- [ABOUT THIS EXERCISE]
Your answer should be the records, copied exactly, with the pictures removed.

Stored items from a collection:
···

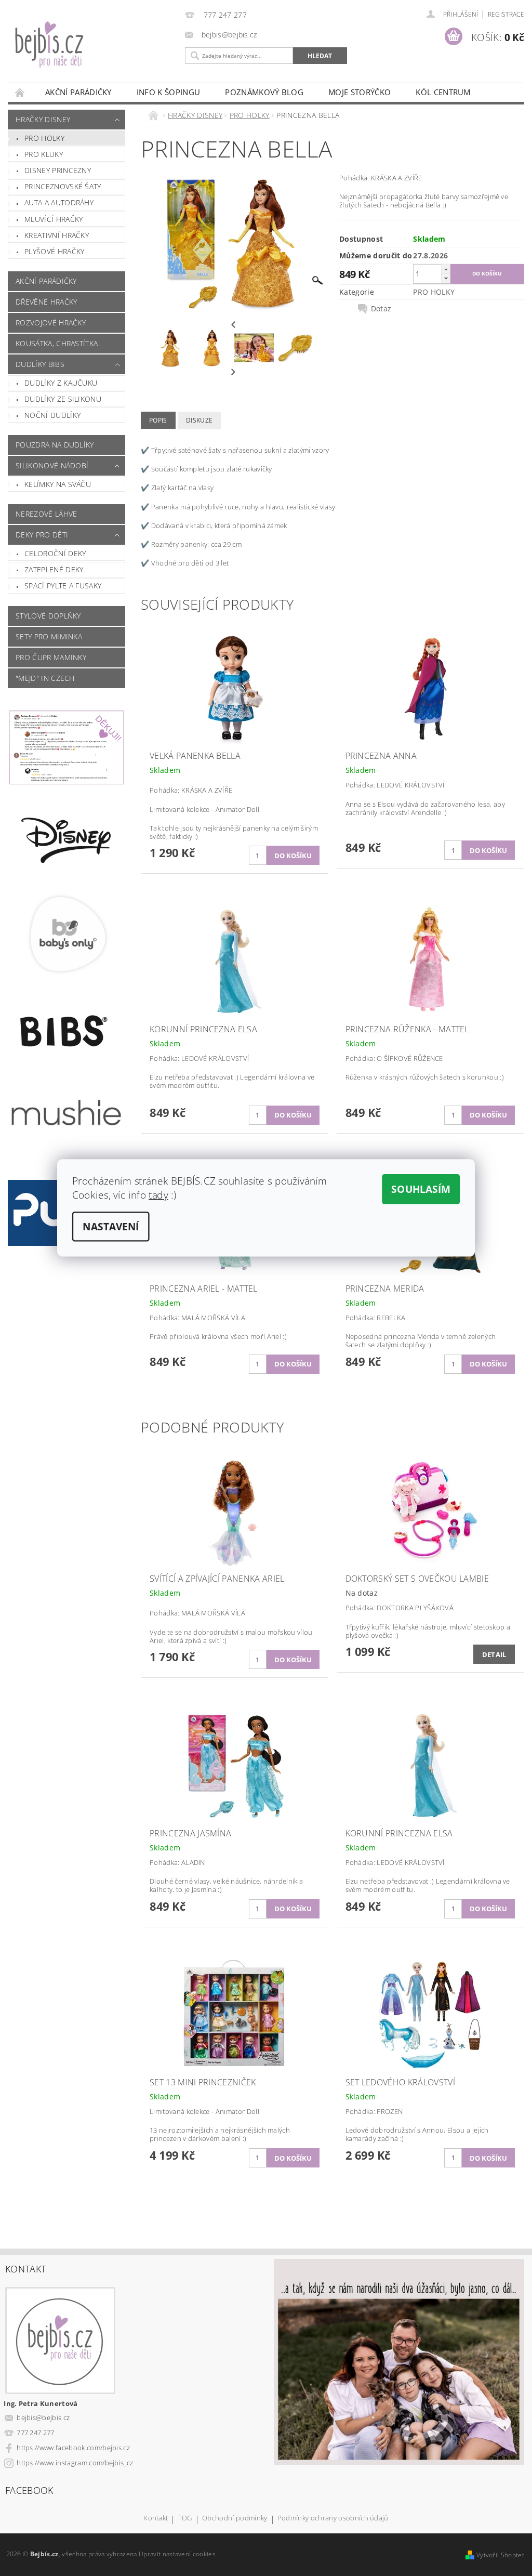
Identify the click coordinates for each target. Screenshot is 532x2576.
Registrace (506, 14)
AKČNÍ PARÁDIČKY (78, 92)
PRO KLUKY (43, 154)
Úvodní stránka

···

- [RESULT OF THIS EXERCISE]
Identify the click coordinates for each target. Screenshot is 532x2576.
Registrace (506, 14)
AKČNÍ PARÁDIČKY (78, 92)
PRO KLUKY (43, 154)
Úvodní stránka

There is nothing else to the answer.